Yes. That's short term, Julien and we just did that recently I think within the last couple of months. So -- and it was more we're testing the market to see how it actually would perform and we're using just at one of our wind farms. So we want to make sure that it was going to work as effectively as we thought it would. And so it's more of a test case and we're seeing that it actually is proving to be rather effective. Julien Dumoulin-Smith: Got it. Okay. So I think we got a good sense on where you got the exposures. Excellent. I will leave it there. I will let others to have.
Thank you. Our next question comes from the line of Christopher Turnure with JPMorgan. Your line is open.
Jim, could you give us a little bit more color on the BOEM permit comment that you made? I think your original expectation was that you would get the final EIS by 2Q and then actually get the approval from the agency by 3Q and you're saying now within the next couple of weeks you expect a certain component of that but if that doesn't happen then the plan could shift out?
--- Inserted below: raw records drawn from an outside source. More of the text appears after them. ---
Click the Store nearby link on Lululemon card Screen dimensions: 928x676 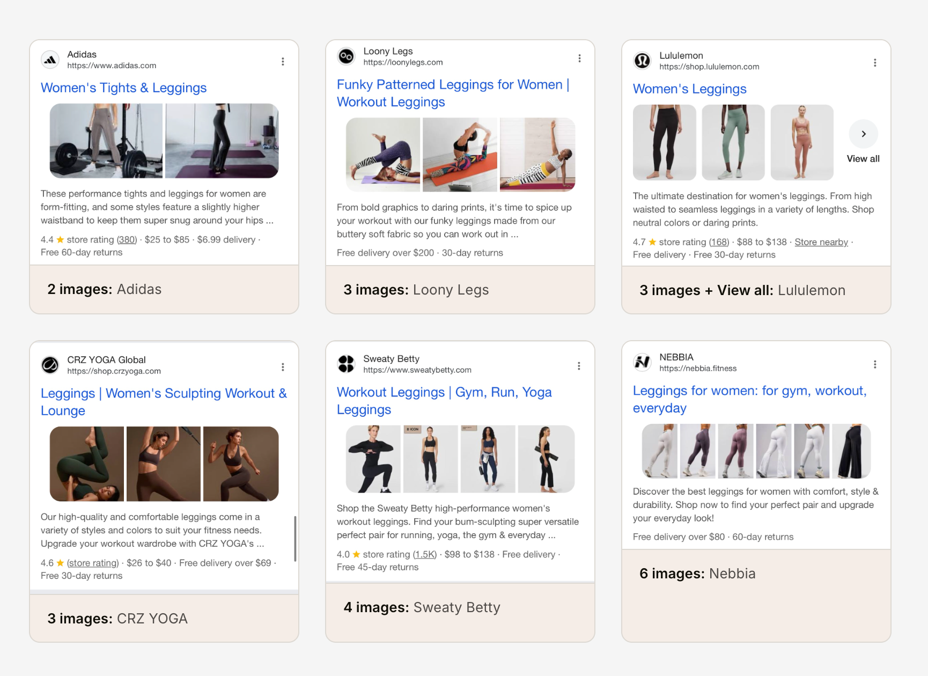821,242
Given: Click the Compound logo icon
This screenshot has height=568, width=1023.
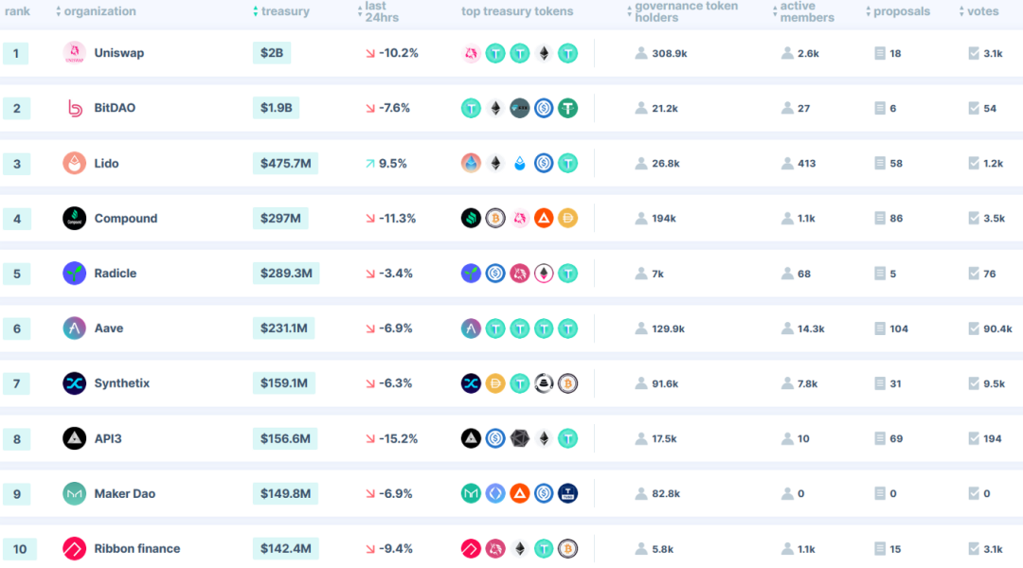Looking at the screenshot, I should (74, 219).
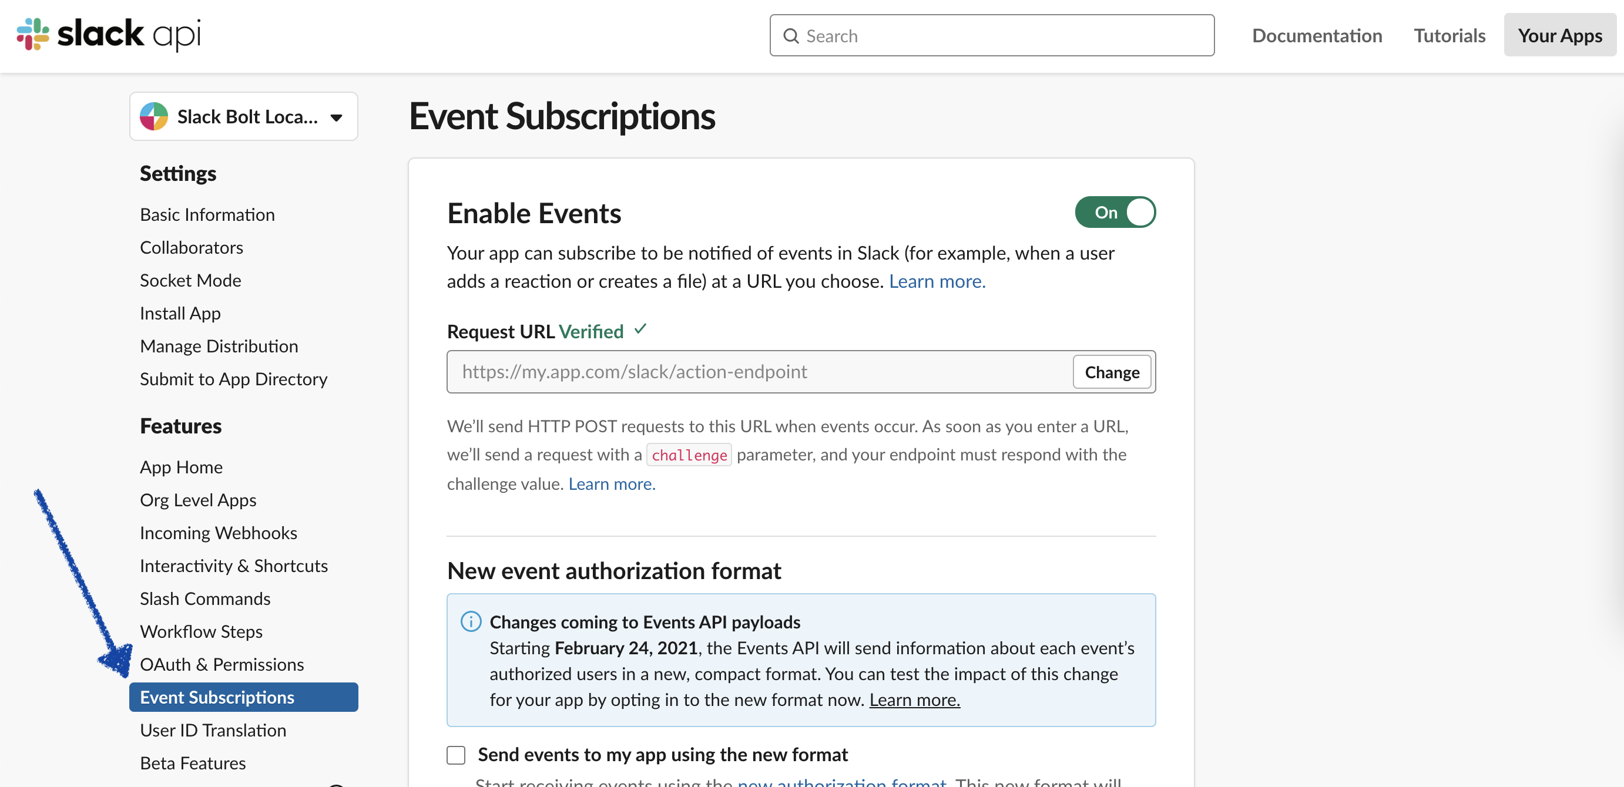Open the Documentation page
The height and width of the screenshot is (787, 1624).
pyautogui.click(x=1317, y=35)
Yes, what we said originally we had worked with BOEM to get the -- they were going to issue the permit or at least the final EIS early in July and then get -- the record of decision would have come in August. It's been delayed right now, but we're still working with them and pretty confident that we can get something done by the end of August and that will keep us on track with our time frame. So that was the time frame we had and like I said we're working with them right now.
Okay. And is there another kind of date we should think about where you would only delay the project by a matter of weeks or months if you didn't get the permit by that date?
Well, I think what we said was it would be challenging to move forward if we don't get the final EIS in the next four to six weeks. That having been said it doesn't mean the project is dead by any stretch. It just means we're going to have to reconfigure things to do something differently. So Laura, do you want to add anything to it?
No. I mean I think to your point Jim really right now we are absolutely focused on getting to resolution under the current configuration and maintaining to the current schedule. If we're required to I think we'll look at other alternatives, but really our focus remains on maintaining our current schedule and working through these issues.
Okay. And then my second question is on the dividend. I think last July in the middle of the month you had done your first dividend increase in a number of years and you mentioned that payout in absolute dividend should go up and roughly in line with EPS growth given your long-term 8% to 10% EPS growth guidance is kind of maybe to pause last week a pause or is it a change in dividend strategy?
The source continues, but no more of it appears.